Ces mesures de discrimination positive entraînent un nouveau communautarisme, non plus basé sur une volonté d’intégration par étapes dans la société américaine, mais une « dilution » des forces de mobilisation collective, une anomie des individus qui se laissent aller et reçoivent quelques « subsides » du gouvernement en termes de places réservées.

Les différents auteurs, soit modèrent l’impact de ces mesures, elles permettent de combler un déficit initial, soit sont contre, elles conduisent à l’apathie. Les mesure d’ Affirmation Action  sont donc l’objet de controverses, notamment dans le monde anglo-saxon.

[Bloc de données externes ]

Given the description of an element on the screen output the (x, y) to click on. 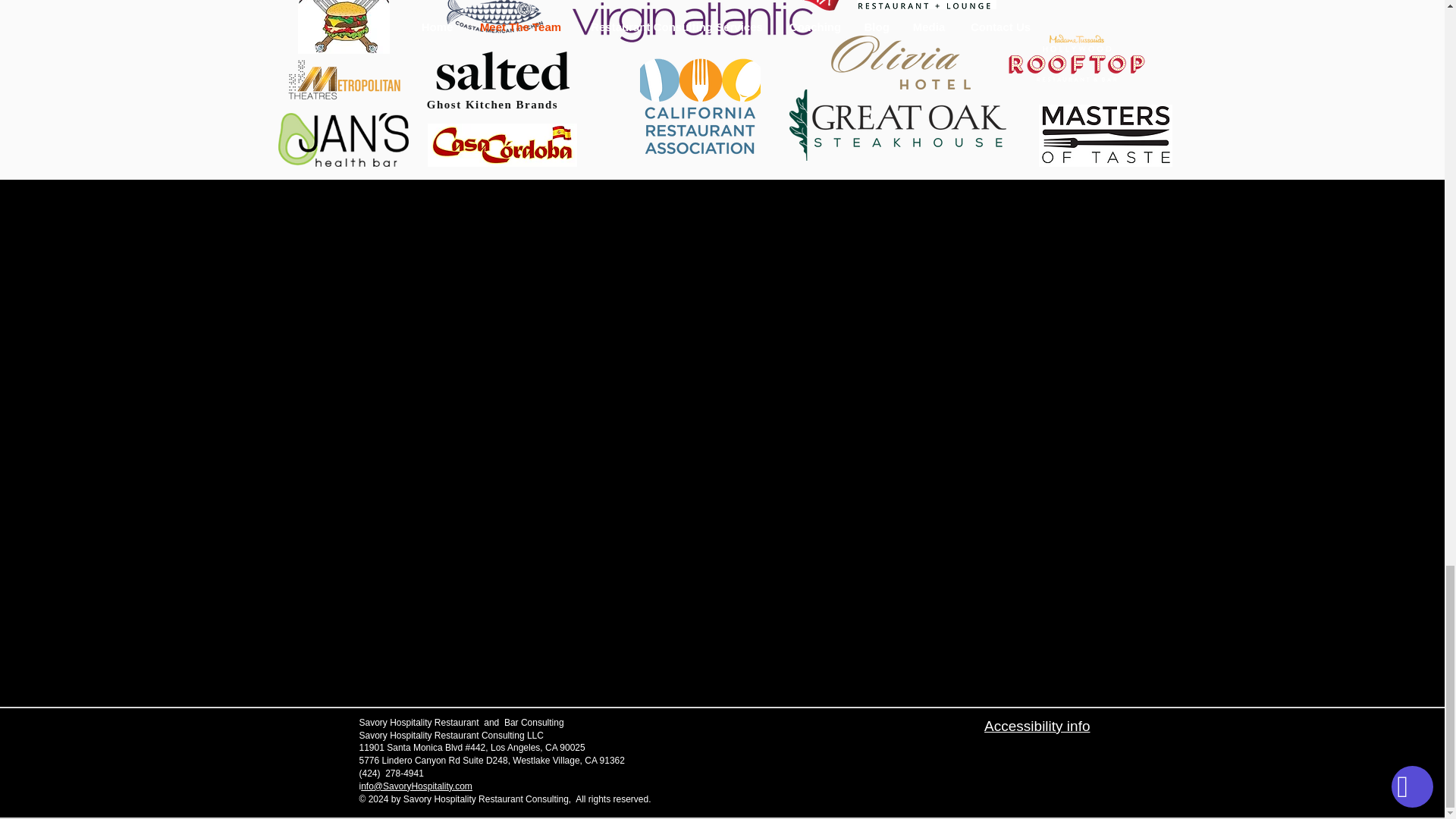
logo.png (502, 145)
Accessibility info (1036, 725)
unnamed.png (926, 4)
cropped-Olivia.png (901, 62)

Le bilan qu’on peut en tirer est plutôt négatif même si certains auteurs reconnaissent leurs aspects positifs. Peut-être ne faut-il pas les laisser perdurer ?

Le président Clinton s’interrogea sur l’utilité de ces mesures. Les mesures américaines sont de nature différentes des mesures françaises.

Ces mesures d’actions positives ont été introduites par le président Johnson pour faire accéder la minorité noire à des postes dans l’entreprise et dans l’école. En 1997, ces mesures sont remises en cause dans l’état de Californie, c’est la « proposition 209 », adoptée par référendum, qui abolit les préférences raciales à l’embauche dans les emplois d’Etat, dans l’attribution des contrats d’Etat et dans l’accès à l’école publique. L’exemple de la prestigieuse université de Berkeley en Californie montre la diminution des admissions de membres provenant des minorités ethniques. Les Noirs, les Indiens, les Hispaniques et Asiatiques sont en forte décroissance. Le président Clinton souhaita amender cette loi, sans la supprimer, il a dit notamment : « mend it, don’t end it », (« l’assouplir mais ne pas l’abolir ».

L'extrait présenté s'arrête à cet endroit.